En bref
- Disney a refusé Le Hobbit en animation
- Le ton du livre collait mal au studio
- Tolkien détestait déjà l’esthétique Disney
Disney a bien failli toucher à Le Hobbit, puis le studio a préféré refermer la porte. Et, franchement, ce n’est pas juste une curiosité d’archives. Ce refus raconte quelque chose de très concret sur les limites d’une marque quand elle tente d’absorber une œuvre plus rugueuse qu’elle.
Un projet réel, mais déjà bancal sur le papier
On pourrait croire à un fantasme de cinéphile. Ce ne l’est pas. D’après le livre Middle-earth Envisioned: The Hobbit and The Lord of the Rings: On Screen, On Stage, and Beyond de Brian J. Robb et Paul Simpson, le studio avait envisagé dès 1938 d’utiliser Le Hobbit comme base d’un segment de Fantasia.
Plus tard, selon ce même ouvrage citant l’animateur Wolfgang Reitherman, Walt Disney aurait aussi pensé au Seigneur des anneaux dans les années 1950, avant de juger l’ensemble trop difficile à manier. Résultat ? Un désir ancien, mais jamais vraiment stabilisé.
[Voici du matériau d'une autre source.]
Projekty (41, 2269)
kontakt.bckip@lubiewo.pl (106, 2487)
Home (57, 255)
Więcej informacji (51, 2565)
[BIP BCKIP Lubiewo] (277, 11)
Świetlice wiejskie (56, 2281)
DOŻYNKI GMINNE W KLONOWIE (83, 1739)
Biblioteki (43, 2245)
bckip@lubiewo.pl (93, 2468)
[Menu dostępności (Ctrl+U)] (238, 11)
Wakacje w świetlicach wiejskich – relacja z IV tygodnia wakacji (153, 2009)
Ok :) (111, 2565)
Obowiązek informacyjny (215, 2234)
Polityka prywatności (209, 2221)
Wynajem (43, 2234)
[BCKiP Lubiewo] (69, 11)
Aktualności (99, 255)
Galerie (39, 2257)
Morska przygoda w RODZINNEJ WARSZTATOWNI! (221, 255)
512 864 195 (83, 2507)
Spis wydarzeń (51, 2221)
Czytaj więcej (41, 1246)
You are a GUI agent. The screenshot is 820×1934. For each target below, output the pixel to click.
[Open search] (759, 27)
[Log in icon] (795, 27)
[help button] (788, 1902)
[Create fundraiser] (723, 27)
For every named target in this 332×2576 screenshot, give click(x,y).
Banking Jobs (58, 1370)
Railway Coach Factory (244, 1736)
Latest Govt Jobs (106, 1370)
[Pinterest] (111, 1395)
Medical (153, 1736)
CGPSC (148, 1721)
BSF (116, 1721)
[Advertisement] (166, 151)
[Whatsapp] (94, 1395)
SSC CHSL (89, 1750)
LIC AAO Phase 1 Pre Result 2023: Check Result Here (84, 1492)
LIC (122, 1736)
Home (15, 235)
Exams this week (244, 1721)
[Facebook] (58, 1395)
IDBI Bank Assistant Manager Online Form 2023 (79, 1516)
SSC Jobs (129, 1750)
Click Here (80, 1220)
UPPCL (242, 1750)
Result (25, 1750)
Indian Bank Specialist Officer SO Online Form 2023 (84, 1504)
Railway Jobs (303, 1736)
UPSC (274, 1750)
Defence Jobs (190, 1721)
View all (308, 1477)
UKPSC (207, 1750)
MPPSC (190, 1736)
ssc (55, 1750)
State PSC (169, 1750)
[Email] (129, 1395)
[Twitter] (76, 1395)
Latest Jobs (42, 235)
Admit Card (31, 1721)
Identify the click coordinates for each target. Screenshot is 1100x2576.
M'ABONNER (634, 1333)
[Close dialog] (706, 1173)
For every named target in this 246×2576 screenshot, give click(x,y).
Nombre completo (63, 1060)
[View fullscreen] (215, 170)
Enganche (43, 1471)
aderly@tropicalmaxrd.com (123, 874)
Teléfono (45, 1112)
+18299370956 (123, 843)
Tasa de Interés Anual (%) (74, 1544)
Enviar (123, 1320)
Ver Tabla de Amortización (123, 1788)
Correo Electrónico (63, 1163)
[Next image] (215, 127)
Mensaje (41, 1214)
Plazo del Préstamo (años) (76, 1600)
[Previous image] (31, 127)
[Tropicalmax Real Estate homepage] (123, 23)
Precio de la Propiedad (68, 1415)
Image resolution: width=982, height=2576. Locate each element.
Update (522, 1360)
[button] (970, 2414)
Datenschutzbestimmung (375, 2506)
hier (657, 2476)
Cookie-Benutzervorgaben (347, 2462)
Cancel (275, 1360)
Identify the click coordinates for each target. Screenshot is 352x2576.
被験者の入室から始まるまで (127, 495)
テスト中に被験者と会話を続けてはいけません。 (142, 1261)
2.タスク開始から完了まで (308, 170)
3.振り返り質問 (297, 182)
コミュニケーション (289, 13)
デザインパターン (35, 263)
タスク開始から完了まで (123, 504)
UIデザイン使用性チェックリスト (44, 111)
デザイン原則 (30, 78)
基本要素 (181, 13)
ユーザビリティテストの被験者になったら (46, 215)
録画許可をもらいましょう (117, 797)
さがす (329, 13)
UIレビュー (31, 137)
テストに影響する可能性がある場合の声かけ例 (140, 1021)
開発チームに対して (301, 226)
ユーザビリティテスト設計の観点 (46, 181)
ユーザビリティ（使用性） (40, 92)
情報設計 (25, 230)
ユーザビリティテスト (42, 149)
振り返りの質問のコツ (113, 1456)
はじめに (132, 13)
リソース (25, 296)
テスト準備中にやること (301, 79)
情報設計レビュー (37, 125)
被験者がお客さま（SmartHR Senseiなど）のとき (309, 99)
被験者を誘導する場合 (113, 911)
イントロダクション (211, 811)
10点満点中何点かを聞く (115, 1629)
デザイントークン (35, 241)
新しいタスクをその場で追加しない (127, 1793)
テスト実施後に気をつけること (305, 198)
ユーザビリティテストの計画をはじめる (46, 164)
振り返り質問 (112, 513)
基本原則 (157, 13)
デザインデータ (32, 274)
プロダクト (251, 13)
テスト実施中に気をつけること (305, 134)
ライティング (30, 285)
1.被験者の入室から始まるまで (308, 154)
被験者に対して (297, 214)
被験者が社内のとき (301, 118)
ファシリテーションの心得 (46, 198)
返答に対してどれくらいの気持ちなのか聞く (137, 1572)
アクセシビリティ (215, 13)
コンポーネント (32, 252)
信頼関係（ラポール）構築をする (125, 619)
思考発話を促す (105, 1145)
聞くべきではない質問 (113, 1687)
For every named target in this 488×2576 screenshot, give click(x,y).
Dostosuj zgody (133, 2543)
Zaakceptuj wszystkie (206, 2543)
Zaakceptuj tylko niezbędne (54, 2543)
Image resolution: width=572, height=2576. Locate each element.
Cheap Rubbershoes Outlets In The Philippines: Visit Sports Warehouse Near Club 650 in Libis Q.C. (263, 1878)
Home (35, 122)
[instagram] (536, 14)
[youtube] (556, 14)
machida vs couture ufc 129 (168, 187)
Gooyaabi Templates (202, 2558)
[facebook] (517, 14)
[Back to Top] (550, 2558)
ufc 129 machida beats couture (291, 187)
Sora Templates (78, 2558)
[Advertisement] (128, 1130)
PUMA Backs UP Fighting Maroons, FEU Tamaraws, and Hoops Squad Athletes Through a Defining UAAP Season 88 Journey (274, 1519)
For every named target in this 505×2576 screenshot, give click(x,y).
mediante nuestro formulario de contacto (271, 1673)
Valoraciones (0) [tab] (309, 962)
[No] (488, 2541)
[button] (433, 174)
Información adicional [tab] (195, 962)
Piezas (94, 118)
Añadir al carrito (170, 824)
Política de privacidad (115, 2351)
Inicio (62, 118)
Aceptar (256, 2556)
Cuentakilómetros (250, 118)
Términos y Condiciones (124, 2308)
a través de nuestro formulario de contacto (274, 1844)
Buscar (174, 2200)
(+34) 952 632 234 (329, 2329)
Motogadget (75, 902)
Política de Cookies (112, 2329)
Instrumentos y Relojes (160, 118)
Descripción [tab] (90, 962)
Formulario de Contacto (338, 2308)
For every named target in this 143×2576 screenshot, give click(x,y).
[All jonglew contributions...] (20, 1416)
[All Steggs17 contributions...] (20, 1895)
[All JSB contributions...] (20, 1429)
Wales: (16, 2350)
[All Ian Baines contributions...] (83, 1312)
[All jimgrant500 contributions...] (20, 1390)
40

Le dossier le plus concret remonte à 1972. Le storyboarder Vance Gerry et l’animateur Frank Thomas avaient préparé un pitch pour un film d’animation, avec notamment des dessins de Bilbo Baggins. Leur idée consistait à réunir, dans un même projet, la galerie de personnages de Blanche-Neige, l’élan d’aventure de L’Île au trésor, la chaleur relationnelle du Livre de la jungle et la puissance dramatique de Une nuit sur le mont Chauve.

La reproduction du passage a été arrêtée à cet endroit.